Leraren spelen een belangrijke rol bij het creëren van een sociaal-veilig klimaat. Zij kunnen grensoverschrijdend gedrag tijdig signaleren, en adequaat ingrijpen. Ook zijn zij het die de normen en waarden van de school uitdragen, en het goede voorbeeld geven. Dit alles vereist pedagogisch vakmanschap. Het begin van het schooljaar is cruciaal voor het realiseren van een sociaal-veilig klimaat. Dan begint de groepsvorming. Als de leraar in deze fase een positief stempel drukt op de sfeer, en met de leerlingen duidelijke regels afspreekt, creëert hij een positief klimaat waar iedereen de rest van het jaar de vruchten van plukt.

Aandachtspunten

  • Uitgangspunt is dat opvoeders in het algemeen, en in dit geval de leraren, zelf ontspannen omgaan met media, en dat ze de leerlingen blijven vertrouwen in wat ze doen op sociale media, hoeveel fouten ze ook maken.
  • Práát niet alleen over de kansen van sociale media, maar laat zien dat je er ook echt in gelooft.

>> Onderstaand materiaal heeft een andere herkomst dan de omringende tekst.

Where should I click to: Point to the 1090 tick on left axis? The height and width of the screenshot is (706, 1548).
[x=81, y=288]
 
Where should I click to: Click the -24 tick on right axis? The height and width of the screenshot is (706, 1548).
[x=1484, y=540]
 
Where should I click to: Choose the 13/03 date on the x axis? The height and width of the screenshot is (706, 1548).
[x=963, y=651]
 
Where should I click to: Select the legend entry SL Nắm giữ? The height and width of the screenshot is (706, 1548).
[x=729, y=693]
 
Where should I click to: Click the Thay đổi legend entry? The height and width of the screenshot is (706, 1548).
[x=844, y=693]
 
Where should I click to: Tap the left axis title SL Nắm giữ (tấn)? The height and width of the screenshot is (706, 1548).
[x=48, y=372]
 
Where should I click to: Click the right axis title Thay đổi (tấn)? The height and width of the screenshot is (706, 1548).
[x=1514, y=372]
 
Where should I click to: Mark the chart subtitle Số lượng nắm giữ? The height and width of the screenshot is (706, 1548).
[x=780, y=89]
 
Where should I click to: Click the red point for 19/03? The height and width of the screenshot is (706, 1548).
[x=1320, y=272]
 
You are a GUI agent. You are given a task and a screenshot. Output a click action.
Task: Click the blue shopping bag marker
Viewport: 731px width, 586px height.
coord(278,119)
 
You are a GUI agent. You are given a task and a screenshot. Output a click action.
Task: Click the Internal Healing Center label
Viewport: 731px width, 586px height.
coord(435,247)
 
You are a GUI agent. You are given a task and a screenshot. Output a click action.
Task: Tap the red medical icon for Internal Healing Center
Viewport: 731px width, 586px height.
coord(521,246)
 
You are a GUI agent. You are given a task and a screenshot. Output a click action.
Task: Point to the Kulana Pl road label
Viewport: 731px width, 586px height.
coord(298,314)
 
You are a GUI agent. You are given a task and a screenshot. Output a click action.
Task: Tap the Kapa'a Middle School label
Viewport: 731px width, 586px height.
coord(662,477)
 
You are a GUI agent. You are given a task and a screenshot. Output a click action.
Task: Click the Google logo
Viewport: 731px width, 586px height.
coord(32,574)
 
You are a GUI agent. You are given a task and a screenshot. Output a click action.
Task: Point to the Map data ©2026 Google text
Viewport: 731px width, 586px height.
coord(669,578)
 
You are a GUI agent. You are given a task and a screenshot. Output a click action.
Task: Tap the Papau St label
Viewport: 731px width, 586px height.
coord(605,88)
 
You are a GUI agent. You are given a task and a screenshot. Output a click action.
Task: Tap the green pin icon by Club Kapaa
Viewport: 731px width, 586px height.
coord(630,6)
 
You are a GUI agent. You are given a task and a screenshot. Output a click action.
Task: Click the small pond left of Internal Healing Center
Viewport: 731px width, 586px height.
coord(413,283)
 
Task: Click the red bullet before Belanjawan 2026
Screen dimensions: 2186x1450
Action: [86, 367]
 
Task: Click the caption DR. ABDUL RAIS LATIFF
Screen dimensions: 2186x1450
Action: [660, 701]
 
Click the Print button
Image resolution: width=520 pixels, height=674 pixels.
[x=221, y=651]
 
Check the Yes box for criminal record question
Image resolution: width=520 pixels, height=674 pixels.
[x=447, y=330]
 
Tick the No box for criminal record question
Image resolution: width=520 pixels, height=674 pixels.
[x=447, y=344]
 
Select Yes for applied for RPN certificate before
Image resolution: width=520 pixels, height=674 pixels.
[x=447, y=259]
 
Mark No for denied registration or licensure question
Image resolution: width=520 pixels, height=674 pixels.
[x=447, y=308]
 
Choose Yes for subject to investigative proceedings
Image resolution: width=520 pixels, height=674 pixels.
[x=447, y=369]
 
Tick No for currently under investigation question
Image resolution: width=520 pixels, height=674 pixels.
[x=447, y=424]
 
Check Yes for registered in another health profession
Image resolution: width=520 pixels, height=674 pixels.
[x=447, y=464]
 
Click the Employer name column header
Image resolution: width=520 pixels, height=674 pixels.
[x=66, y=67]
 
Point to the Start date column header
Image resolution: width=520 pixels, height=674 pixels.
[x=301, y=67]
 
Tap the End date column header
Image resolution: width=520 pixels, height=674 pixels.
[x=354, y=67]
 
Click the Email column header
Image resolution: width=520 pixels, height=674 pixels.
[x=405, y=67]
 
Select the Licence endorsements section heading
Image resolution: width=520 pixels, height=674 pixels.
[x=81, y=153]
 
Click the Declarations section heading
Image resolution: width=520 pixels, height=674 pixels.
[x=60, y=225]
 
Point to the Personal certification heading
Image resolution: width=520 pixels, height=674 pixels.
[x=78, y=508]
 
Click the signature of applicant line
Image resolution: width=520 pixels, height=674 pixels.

Bijvoorbeeld door sociale media te gebruiken in de klas.
  • Toon belangstelling voor wat hun leerlingen op internet samen doen, ook buiten de muren van de school. Bijvoorbeeld door ze af en toe te vragen om iets van hun digitale wereld, of iets wat ze hebben gemaakt, te laten zien op het digibord.
  • Praten over wat leerlingen digitaal hebben meegemaakt, met name als het wat persoonlijker zaken betreft waar ze liever niet over beginnen in de klas, kan ook in de pauzes, op het schoolplein, en soms misschien wel thuis, met de ouders erbij.
  • Voor leraren betekent ‘het goede voorbeeld geven’: professioneel blijven in de communicatie met de leerlingen (via sociale media), en bijvoorbeeld niet ‘s avonds laat nog mailen of WhatsAppberichten sturen en nadenken over hoe ze digitaal communiceren met hun leerlingen, wat zeg je wel, wat zeg je niet?